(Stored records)

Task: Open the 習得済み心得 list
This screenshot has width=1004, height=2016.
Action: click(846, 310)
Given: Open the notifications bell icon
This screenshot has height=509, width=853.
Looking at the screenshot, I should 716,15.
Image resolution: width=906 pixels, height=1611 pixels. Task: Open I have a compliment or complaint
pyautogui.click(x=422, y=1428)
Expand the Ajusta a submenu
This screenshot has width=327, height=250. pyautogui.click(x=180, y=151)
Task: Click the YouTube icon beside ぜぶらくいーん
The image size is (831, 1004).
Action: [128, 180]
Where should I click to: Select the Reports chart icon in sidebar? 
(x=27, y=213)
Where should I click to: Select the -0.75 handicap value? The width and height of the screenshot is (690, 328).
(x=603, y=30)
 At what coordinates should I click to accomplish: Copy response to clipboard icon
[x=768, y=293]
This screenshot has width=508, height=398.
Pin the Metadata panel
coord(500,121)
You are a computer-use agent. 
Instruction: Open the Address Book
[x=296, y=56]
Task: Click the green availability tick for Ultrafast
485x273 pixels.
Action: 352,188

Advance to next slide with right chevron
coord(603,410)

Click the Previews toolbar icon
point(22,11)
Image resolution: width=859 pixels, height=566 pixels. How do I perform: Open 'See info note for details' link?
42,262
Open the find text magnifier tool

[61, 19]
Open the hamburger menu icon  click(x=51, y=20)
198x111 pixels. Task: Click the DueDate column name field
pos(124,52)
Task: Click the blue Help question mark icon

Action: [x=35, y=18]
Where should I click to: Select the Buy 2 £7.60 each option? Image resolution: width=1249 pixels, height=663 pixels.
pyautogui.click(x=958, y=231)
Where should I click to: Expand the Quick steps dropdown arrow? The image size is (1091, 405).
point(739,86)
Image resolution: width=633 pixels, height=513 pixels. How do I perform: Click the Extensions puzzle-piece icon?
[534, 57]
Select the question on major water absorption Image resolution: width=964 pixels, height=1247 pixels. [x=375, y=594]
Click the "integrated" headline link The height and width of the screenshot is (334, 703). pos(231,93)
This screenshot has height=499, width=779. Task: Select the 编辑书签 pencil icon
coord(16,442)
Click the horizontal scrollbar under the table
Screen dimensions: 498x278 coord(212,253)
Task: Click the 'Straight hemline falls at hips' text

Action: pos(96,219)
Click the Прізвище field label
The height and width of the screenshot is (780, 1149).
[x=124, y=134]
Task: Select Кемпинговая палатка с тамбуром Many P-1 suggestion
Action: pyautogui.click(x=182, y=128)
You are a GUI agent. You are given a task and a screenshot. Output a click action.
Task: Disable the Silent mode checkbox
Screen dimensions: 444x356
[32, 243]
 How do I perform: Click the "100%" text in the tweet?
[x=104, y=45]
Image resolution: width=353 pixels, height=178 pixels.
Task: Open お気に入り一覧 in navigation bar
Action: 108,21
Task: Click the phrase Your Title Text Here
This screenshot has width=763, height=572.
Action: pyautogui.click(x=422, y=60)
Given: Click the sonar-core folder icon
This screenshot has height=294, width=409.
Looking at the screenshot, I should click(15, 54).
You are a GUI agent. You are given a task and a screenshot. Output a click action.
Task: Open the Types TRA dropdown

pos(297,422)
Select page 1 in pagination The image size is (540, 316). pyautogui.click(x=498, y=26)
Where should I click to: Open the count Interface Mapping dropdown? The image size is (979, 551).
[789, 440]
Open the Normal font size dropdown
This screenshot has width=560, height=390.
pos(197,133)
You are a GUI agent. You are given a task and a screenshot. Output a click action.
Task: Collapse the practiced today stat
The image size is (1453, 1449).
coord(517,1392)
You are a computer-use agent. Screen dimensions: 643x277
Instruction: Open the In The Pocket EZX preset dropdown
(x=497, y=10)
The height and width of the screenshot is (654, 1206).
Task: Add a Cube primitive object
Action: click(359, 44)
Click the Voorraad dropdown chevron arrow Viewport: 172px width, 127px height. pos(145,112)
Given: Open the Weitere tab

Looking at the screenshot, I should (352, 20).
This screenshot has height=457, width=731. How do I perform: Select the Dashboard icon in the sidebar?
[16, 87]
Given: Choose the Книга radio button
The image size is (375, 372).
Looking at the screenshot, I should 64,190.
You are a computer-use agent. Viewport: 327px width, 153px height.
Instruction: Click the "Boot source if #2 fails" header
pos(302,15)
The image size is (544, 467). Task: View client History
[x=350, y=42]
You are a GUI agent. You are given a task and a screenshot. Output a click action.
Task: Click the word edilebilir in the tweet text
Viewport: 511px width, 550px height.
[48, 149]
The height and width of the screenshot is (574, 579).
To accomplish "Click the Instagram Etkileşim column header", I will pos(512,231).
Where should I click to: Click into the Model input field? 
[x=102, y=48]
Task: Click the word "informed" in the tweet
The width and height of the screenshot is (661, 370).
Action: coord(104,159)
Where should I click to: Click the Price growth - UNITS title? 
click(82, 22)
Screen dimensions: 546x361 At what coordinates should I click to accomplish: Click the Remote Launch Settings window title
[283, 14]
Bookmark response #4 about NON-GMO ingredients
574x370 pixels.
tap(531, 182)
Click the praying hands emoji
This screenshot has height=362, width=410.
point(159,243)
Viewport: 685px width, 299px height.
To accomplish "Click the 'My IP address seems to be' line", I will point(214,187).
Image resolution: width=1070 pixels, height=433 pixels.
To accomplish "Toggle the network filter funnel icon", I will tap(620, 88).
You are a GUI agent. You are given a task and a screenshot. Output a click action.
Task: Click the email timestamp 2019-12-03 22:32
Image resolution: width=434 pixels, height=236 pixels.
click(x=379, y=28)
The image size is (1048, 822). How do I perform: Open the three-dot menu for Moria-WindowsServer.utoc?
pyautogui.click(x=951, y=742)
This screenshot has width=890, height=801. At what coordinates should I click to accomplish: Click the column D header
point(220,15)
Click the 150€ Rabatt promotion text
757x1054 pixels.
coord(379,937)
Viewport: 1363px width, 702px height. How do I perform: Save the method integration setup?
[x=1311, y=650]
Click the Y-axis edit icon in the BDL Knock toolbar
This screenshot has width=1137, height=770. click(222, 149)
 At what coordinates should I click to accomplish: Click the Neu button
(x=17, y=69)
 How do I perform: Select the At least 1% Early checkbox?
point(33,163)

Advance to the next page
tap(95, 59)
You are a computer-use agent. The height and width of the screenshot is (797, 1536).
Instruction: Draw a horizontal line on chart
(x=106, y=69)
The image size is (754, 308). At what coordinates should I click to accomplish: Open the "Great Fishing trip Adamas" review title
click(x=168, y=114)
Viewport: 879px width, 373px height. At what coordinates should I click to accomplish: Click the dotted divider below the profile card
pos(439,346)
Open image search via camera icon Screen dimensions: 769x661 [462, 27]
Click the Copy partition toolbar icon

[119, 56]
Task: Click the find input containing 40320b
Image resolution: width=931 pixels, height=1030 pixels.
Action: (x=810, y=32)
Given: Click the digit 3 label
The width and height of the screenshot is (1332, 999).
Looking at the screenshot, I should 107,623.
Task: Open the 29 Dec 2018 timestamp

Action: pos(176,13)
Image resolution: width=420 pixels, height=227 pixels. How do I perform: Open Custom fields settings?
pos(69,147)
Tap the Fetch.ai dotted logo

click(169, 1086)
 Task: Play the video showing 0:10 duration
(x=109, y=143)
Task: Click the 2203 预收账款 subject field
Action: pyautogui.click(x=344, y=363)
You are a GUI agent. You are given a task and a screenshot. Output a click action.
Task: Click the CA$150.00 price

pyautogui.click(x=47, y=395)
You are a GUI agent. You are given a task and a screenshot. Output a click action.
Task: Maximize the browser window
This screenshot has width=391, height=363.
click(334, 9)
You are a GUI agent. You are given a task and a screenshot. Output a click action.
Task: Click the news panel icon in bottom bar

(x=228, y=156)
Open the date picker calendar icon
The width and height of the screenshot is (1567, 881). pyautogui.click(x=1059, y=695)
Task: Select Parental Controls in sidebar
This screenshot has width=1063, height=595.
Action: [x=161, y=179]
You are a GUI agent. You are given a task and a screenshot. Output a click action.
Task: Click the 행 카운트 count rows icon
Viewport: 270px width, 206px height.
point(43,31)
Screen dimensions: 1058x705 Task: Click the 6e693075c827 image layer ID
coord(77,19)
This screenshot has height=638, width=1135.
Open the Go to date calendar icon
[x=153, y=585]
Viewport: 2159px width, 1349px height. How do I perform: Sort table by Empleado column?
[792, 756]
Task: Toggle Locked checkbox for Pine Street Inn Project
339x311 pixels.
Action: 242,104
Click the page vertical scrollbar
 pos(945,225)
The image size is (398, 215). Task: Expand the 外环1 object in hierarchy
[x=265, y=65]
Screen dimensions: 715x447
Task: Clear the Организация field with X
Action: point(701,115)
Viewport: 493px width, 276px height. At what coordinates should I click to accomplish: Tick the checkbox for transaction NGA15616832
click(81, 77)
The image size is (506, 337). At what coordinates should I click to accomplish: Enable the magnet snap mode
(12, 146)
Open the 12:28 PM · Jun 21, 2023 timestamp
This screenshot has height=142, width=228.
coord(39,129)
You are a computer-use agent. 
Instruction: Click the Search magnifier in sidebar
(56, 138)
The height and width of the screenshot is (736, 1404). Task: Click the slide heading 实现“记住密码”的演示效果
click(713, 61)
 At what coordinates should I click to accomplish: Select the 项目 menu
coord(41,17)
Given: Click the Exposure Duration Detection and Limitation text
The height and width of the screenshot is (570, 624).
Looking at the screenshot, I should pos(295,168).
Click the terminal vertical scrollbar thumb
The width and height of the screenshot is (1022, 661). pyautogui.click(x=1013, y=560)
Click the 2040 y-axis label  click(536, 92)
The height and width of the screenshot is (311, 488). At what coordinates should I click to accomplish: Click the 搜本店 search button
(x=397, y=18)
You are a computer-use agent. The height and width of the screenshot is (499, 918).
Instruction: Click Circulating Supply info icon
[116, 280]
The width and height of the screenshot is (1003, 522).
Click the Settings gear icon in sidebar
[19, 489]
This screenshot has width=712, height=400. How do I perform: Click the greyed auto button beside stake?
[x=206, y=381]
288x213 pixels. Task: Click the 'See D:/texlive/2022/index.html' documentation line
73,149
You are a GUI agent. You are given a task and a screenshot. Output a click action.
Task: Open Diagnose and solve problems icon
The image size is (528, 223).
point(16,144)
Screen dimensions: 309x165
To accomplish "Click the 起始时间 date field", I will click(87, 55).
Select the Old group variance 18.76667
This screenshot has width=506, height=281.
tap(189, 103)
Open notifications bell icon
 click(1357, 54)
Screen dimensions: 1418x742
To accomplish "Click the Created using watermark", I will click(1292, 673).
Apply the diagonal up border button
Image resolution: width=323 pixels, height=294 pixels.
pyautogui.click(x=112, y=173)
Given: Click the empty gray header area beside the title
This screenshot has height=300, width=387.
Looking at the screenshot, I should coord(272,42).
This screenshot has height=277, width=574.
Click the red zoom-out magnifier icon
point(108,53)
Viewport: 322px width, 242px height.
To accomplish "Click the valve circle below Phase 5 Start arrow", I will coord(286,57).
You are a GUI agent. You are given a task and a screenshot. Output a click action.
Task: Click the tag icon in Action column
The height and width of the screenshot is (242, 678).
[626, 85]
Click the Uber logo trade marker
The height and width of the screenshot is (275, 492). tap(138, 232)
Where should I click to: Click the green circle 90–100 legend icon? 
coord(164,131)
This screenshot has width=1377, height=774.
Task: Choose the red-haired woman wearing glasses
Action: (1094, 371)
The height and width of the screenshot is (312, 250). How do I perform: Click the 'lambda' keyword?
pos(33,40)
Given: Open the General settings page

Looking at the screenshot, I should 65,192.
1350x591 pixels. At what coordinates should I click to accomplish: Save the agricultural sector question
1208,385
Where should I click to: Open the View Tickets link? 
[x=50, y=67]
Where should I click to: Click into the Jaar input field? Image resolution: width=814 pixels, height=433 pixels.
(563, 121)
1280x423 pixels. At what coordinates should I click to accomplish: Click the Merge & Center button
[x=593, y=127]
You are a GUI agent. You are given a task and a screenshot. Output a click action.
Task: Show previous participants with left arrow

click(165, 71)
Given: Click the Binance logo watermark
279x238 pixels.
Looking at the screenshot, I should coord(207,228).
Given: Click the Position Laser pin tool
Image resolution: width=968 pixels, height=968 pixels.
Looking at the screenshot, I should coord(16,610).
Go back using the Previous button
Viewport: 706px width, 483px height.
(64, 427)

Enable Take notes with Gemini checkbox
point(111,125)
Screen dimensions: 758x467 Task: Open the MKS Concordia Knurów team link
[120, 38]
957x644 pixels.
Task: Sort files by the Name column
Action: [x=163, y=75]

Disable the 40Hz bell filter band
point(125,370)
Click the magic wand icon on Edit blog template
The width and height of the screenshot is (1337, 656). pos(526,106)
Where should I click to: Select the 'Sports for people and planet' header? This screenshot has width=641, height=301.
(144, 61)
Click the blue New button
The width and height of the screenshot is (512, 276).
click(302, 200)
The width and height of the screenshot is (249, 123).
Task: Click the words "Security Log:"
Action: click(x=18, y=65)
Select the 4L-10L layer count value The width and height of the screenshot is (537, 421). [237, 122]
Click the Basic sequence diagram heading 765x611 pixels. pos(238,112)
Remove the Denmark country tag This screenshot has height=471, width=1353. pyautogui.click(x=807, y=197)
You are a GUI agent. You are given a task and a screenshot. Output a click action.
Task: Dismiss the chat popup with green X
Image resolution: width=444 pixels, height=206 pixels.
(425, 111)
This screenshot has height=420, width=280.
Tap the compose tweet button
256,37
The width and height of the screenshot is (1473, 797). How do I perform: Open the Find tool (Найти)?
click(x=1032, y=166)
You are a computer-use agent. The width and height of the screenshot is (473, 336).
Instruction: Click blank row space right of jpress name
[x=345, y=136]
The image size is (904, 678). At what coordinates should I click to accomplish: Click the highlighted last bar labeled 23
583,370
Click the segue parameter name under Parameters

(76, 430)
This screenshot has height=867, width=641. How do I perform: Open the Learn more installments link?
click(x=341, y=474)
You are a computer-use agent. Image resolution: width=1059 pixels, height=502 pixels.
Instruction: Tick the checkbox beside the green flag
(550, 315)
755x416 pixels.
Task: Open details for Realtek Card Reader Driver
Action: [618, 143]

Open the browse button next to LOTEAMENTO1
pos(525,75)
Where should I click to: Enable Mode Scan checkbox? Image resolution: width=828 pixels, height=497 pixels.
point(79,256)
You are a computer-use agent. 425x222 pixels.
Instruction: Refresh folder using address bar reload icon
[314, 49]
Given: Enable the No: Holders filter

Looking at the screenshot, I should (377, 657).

_Problem description:_
Among the lines above, find those with the string "computer" and copy them.

_Answer for this exercise:_
You are a computer-use agent. 
You are a computer-use agent. Screen dimensions: 643x277
You are a computer-use agent. Viewport: 327px width, 153px height.
You are a computer-use agent. The height and width of the screenshot is (797, 1536).
You are a computer-use agent. 
You are a computer-use agent. The height and width of the screenshot is (499, 918).
You are a computer-use agent. The width and height of the screenshot is (473, 336).
You are a computer-use agent. Image resolution: width=1059 pixels, height=502 pixels.
You are a computer-use agent. 425x222 pixels.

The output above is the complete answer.